2. Tough explains that because New York law requires charter schools to admit children by lottery, Canada structured the lottery so that winning families can take advantage of the Three-Year-Old Journey and the Harlem Gems preschool several years before their children would start kindergarten. (The HCZ’s other child and family services, including Baby College and afterschool care, are broadly available to HCZ residents and do not depend on lottery admission.)
3. Of course, Enron-like collapses and the more recent bank failures remind us that executives sometimes hide information likely to depress their stock prices.
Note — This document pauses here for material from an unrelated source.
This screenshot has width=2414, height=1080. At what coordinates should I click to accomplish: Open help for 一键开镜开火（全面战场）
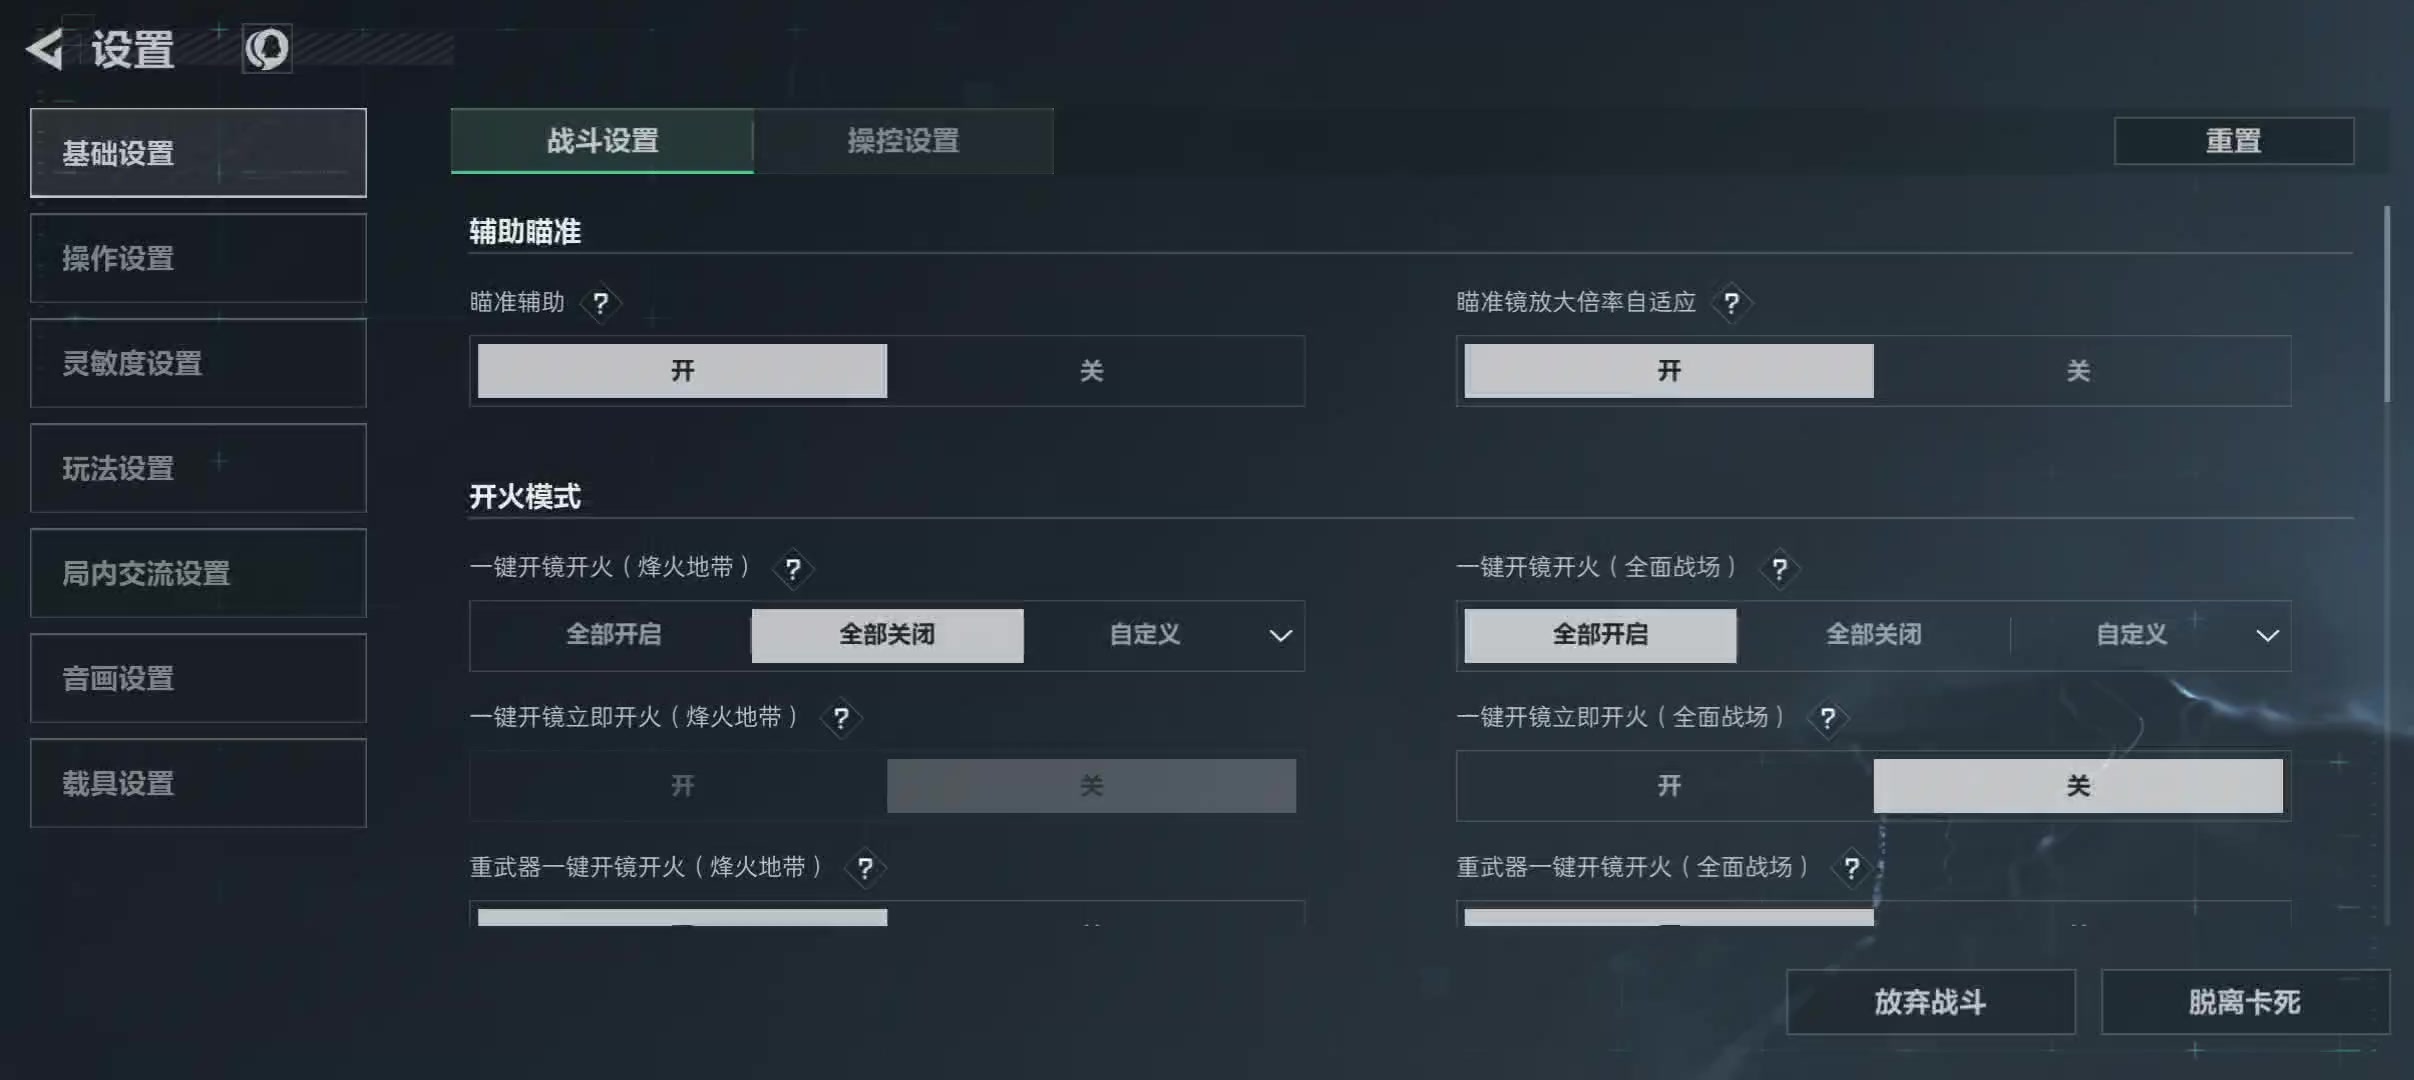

This danger is relevant in education as well. Research on both teaching to the test (Koretz, 2003; Koretz & Barron, 1998) and outright cheating (Jacob & Levitt, 2003) suggests that even in education, higher stakes create incentives to game the system.
4. Canada described possible benefits of a high-stakes pay-for-performance approach during a panel discussion organized by the Center for American Progress (2008).
5. These costs exclude HCZ overhead and other programs, which are distinct line items.